Who is your muse? How do you remain inspired year after year? What is it that pushes you to deliver new and exciting information to inspire your students?

As I write this in June 2013, I am rapidly approaching a writing milestone. By the time you read this, I will have passed the 1,000 mark in published articles in the corrections field. As I give myself a vigorous pat on the back and utter a few phrases like “atta boy, tiger!”

Having dispensed of the self-congratulations, allow me to I reflect back on the journey of fourteen years.

First, the graphomania was kindled Gogebic Community College. The notes and quirky stories that would become articles and books were initially written for students. It was my way of helping pre-professionals grasp the odd nuances and subtleties of institutional life. The need to express these concepts was the catalyst.

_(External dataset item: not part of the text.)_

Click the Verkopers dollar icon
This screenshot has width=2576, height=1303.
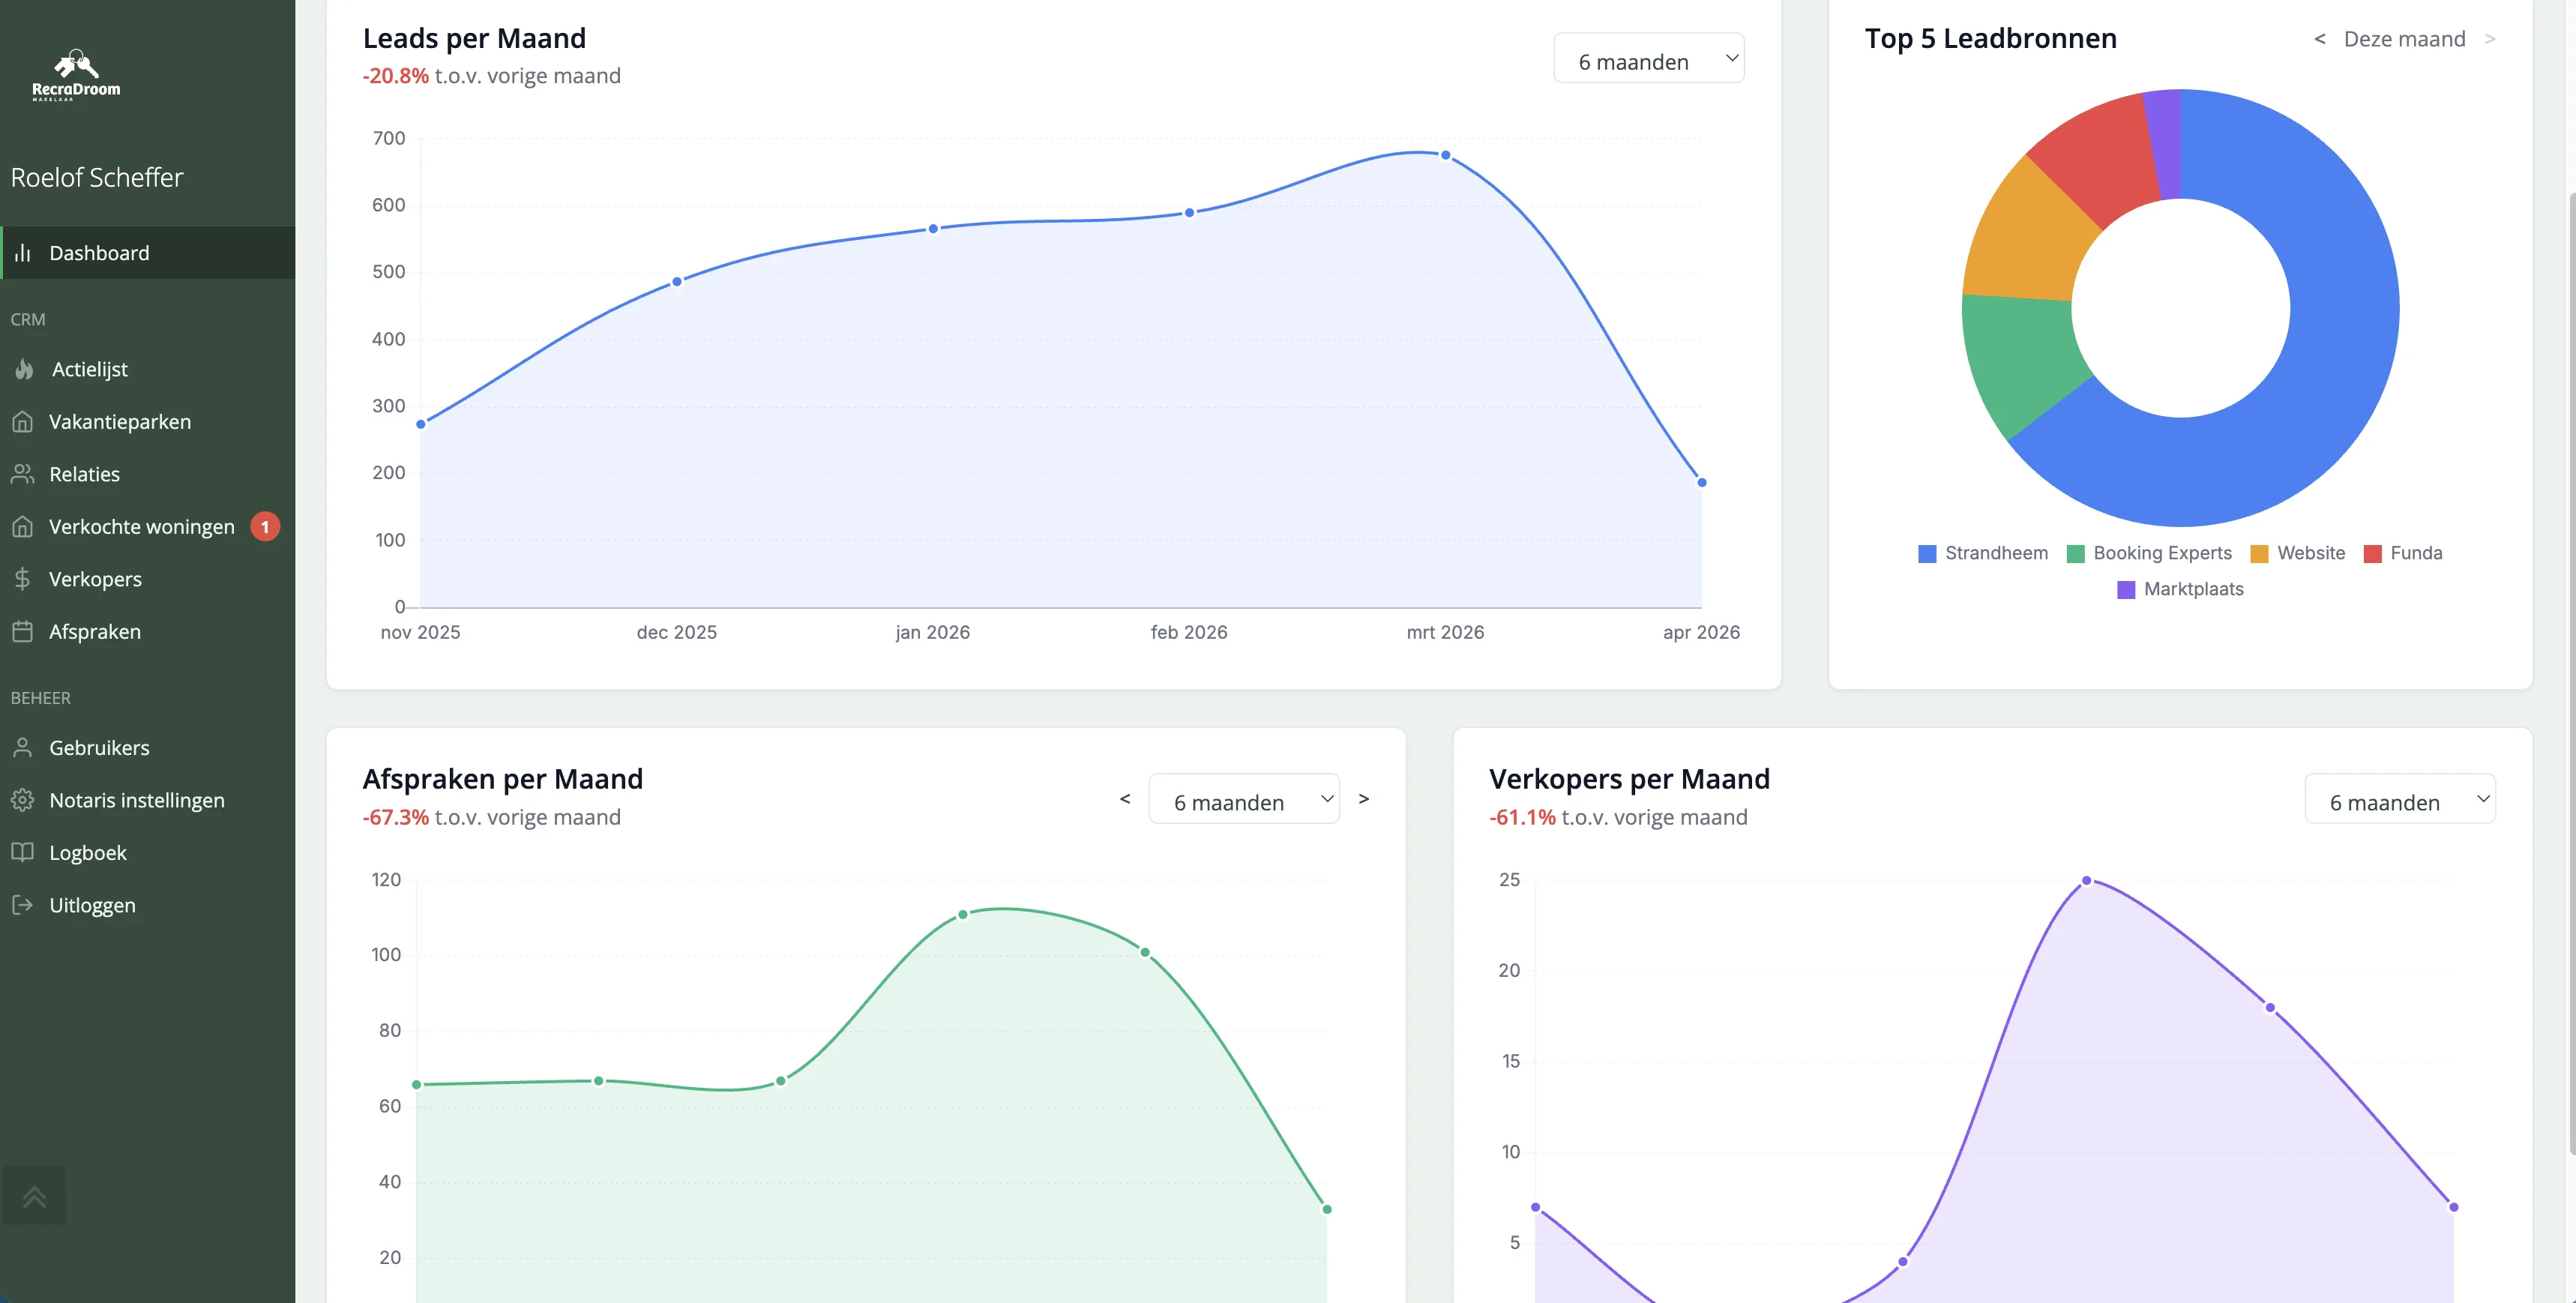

The needs of students served as motivation for the content. Coffee, personal satisfaction and a little bit of ego (Yes, I lay bare my flaws for all to inspect and discuss) fueled the momentum.

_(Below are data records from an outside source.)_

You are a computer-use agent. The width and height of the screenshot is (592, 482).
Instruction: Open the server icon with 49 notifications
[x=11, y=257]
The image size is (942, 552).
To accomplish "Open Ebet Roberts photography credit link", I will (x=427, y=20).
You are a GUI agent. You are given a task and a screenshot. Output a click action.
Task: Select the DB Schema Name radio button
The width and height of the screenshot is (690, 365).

I also had some help. The assistance came from two dead men. One is Isaac Asimov and the other is George Carlin.

I admire Asimov for his prolific nature as a writer, his sense of humor, and his clarity. Whenever the haunting specter of writers’ block reared its phantasmagoric head, I could read a little Asimov fiction and find my way back from wordlessness. Thank you, Asimov.

I admire Carlin for his scathing and unapologetic comedy/commentary. His bovine-scatometer was a sensitive instrument of analysis. He could laugh at himself and the world. Carlin’s strange mix of intellect and profanity was unique enough to jolt my brain out of occasional block. Thank you, Carlin.

Different circumstances of writers’ block require different fixes. It is similar to how people select music to fit their mood. To me, Asimov is classic rock with intricate arrangements (Blue Oyster Cult comes to mind). Carlin represents angry but intelligent metal (like Iron Maiden).

At the number 1,000, I feel like I have walked upstairs for a decade and a half. During some flights of stairs, I felt energized and inspired. Other stretches of the upward walk were sluggish and infused with a sense of futility. With quantity, there was always an issue of uneven quality. I know of three instances where I wanted to abandon the literary stair case and never look back.

Now, I am on a landing, looking at another set of stairs to ascend. A glance to my left reveals a level hall way. With that, three questions collide in my skull. Which way do I take? Who or what is my muse? What would Asimov and Carlin do?